A couple of other reasons:
PN forward voltage (once you're up out of the leakage /
recombination floor) is very well controlled and varies not
much. PN forward voltage is log-linear across a wide
range of current densities - key, because the whole idea
is to match devices operated at better than 10:1 different
current density and get a delta-V fairly independent of
the particular current.
MOSFETs are tougher to get good matching at different
current densities. You don't use width ratio because of
edge effects, and subthreshold slope will change a lot
if you have ionic contamination, radiation or just a bit
different gate oxidation cycle / cleans. Surface state
density is tough to measure so there's little process
control for it; "digital" technologies tend to not even
care about it, except as it impacts leakage.
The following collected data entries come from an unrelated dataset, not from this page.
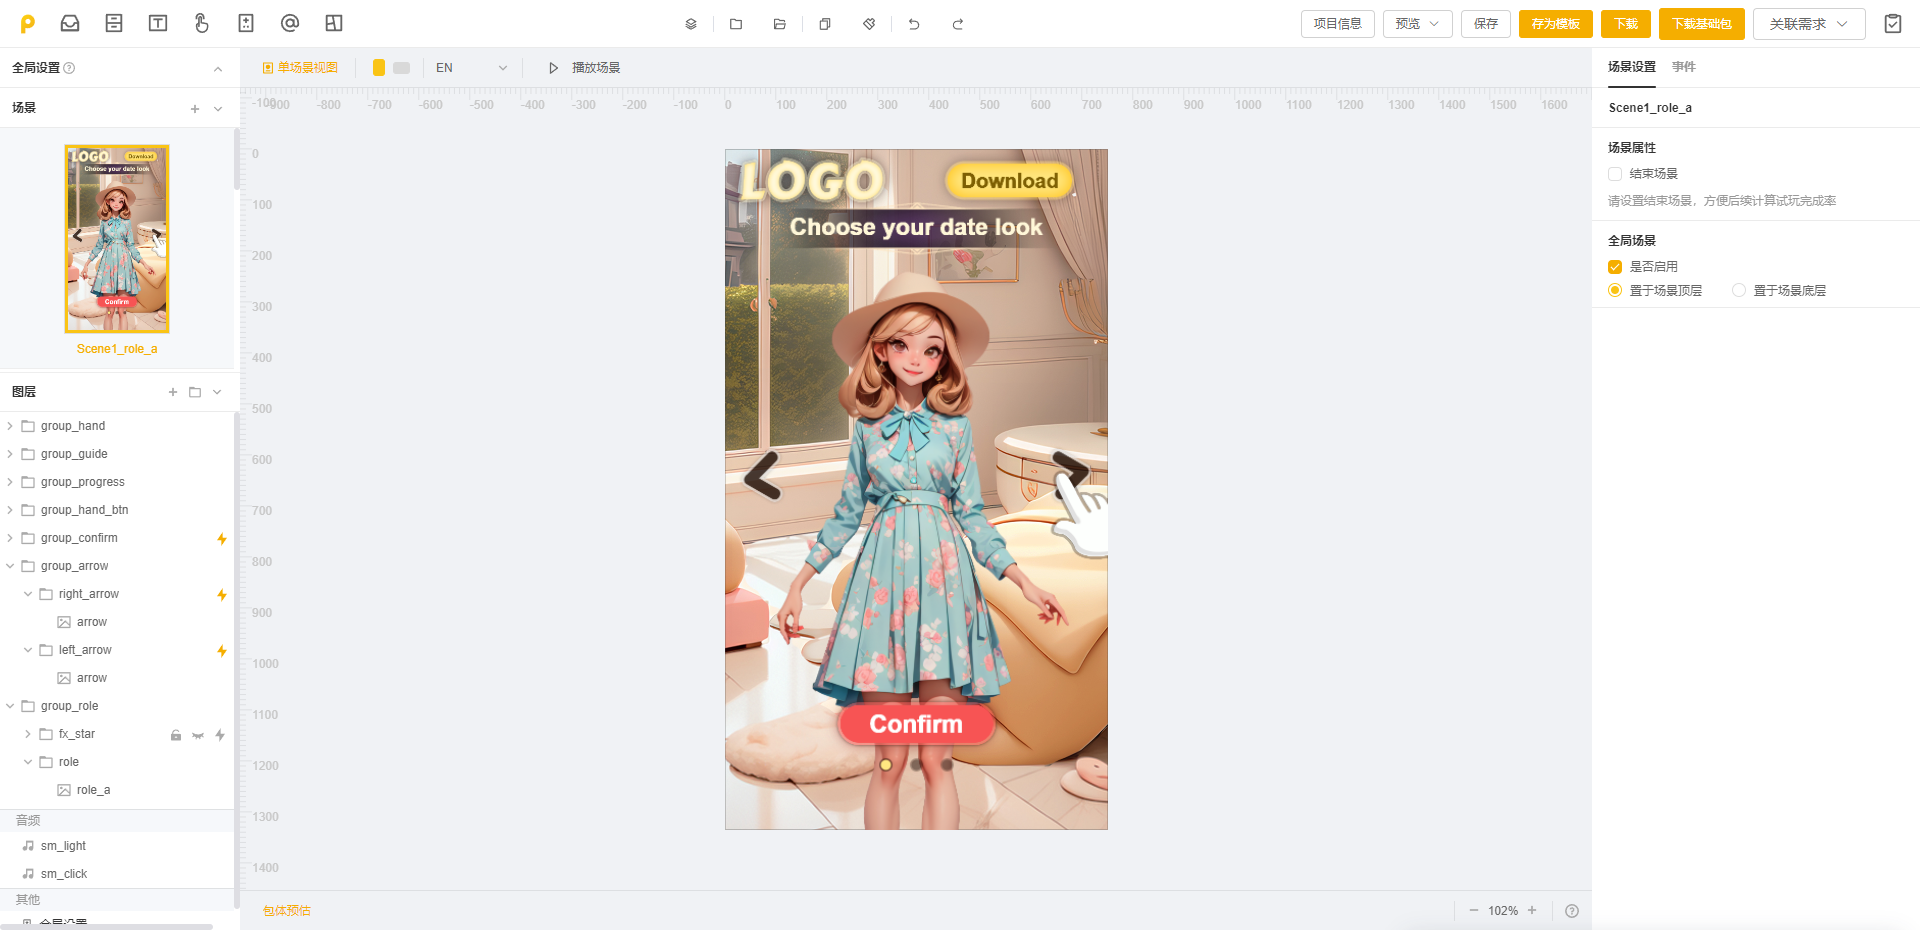Click the 存为模板 button
This screenshot has width=1920, height=930.
[1555, 24]
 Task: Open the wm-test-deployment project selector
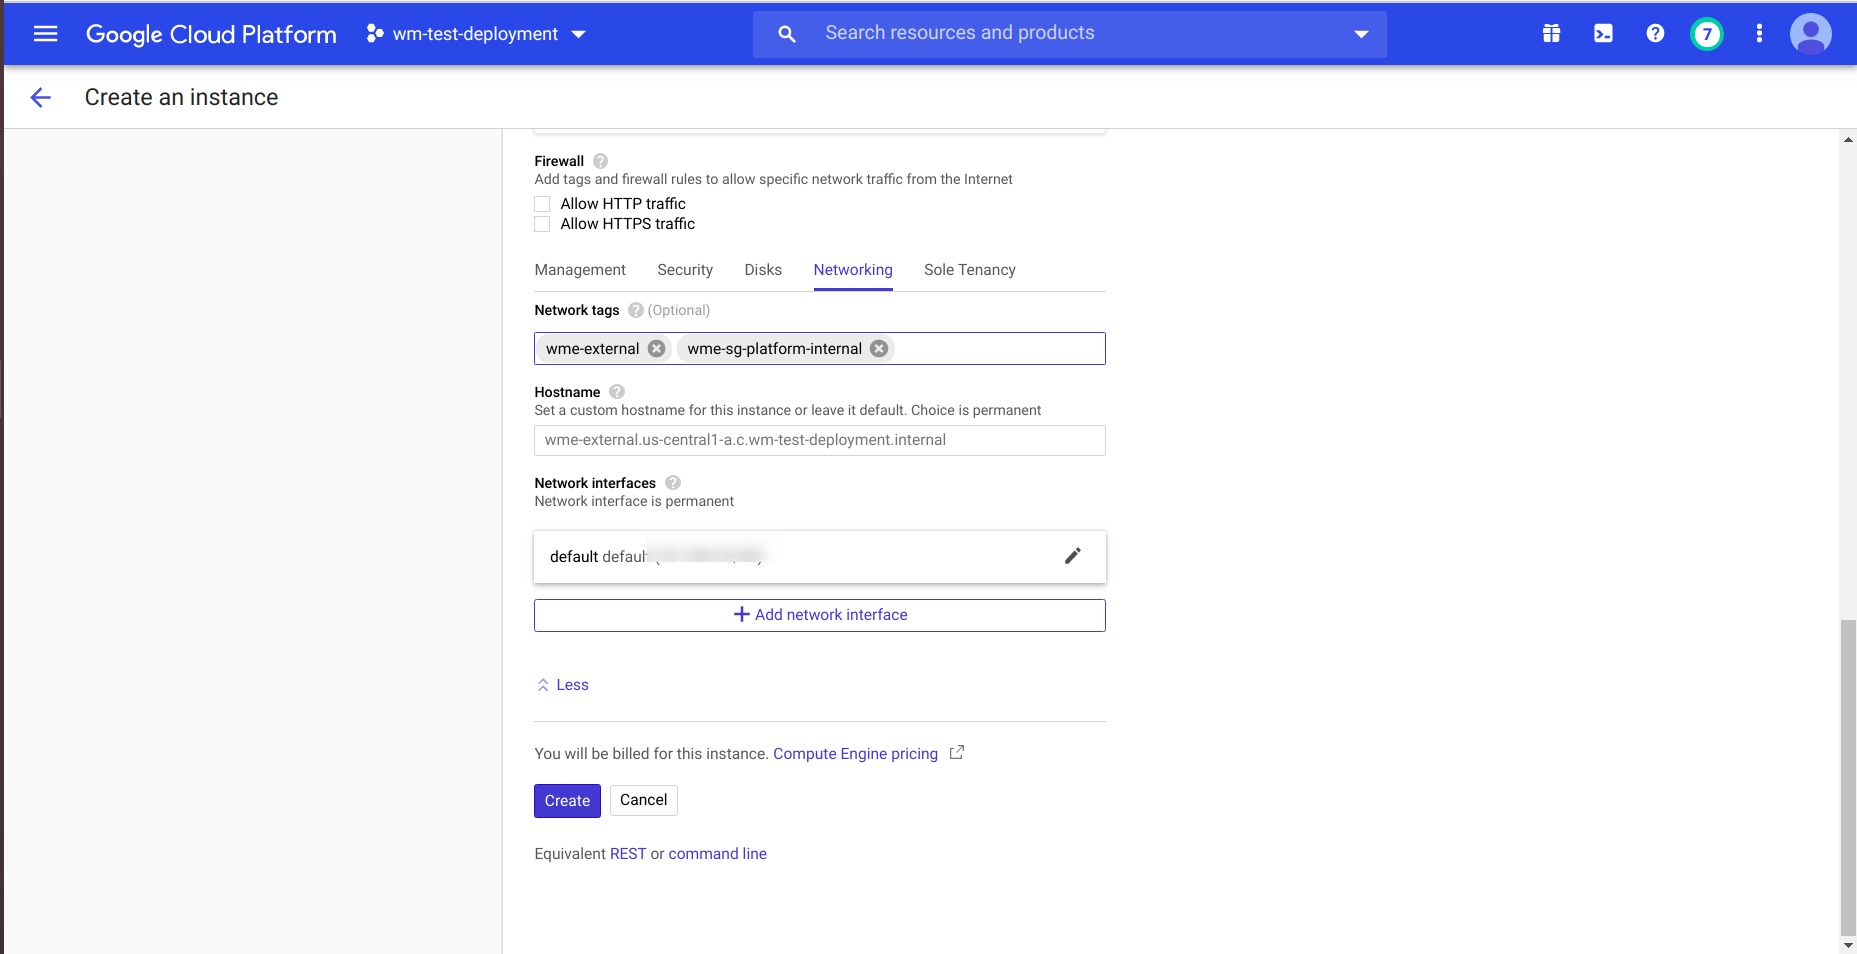coord(476,34)
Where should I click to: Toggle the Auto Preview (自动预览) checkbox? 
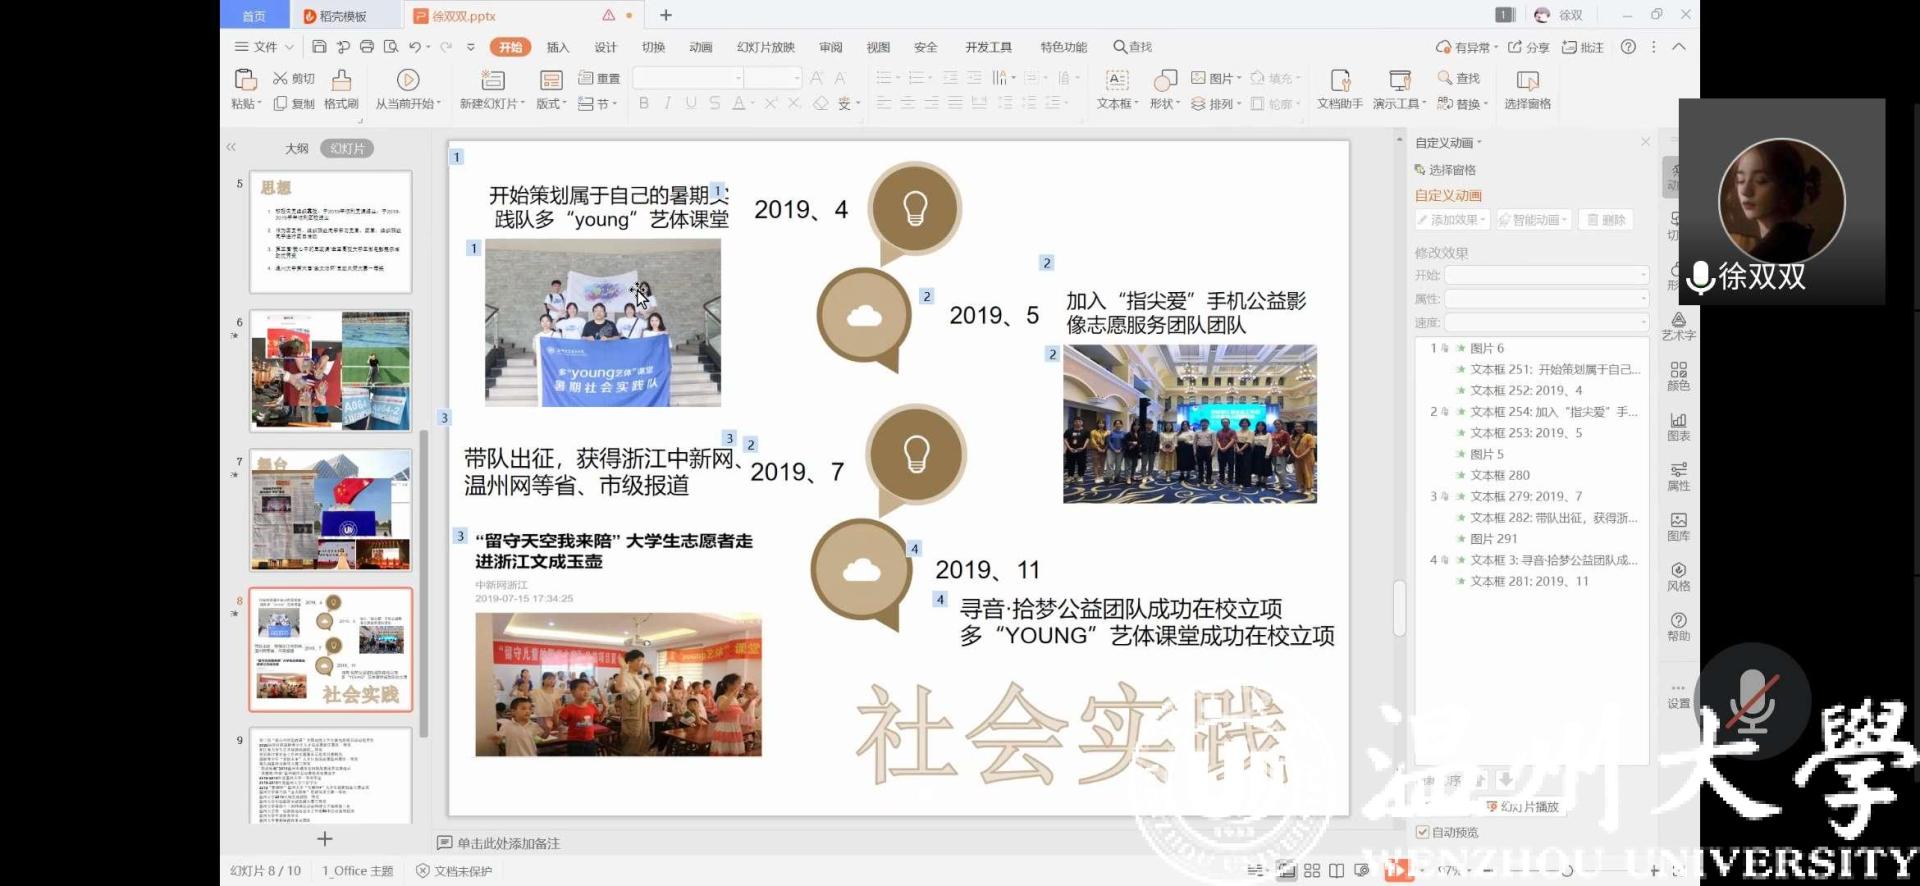pyautogui.click(x=1422, y=832)

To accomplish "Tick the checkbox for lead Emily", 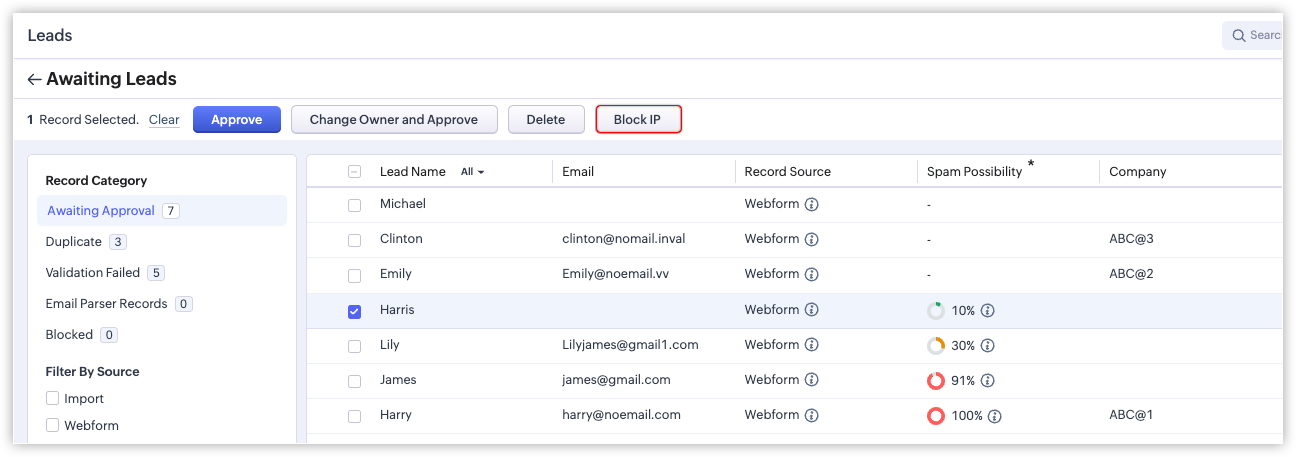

Now delta-VT MOS references do have an interesting
play in the sub-bandgap reference niche (hard to get
a bandgap to work at all when Vdd <= 1.5V or so).
You could probably do some folding and get a delta-VT
reference, using low-threshold devices, to work below
a volt.
But if what you want is to run volume production at
minimum test-cost input and die size, that means a
design that runs tight to center with not much trim
range required (trim networks dominate old-timey
references', like LT1009, die size). And that in turn
wants the most stable, buried junction reference
element you can get (one un-influenced by oxide
qualities and their post-fab drift, e.g. hot carrier).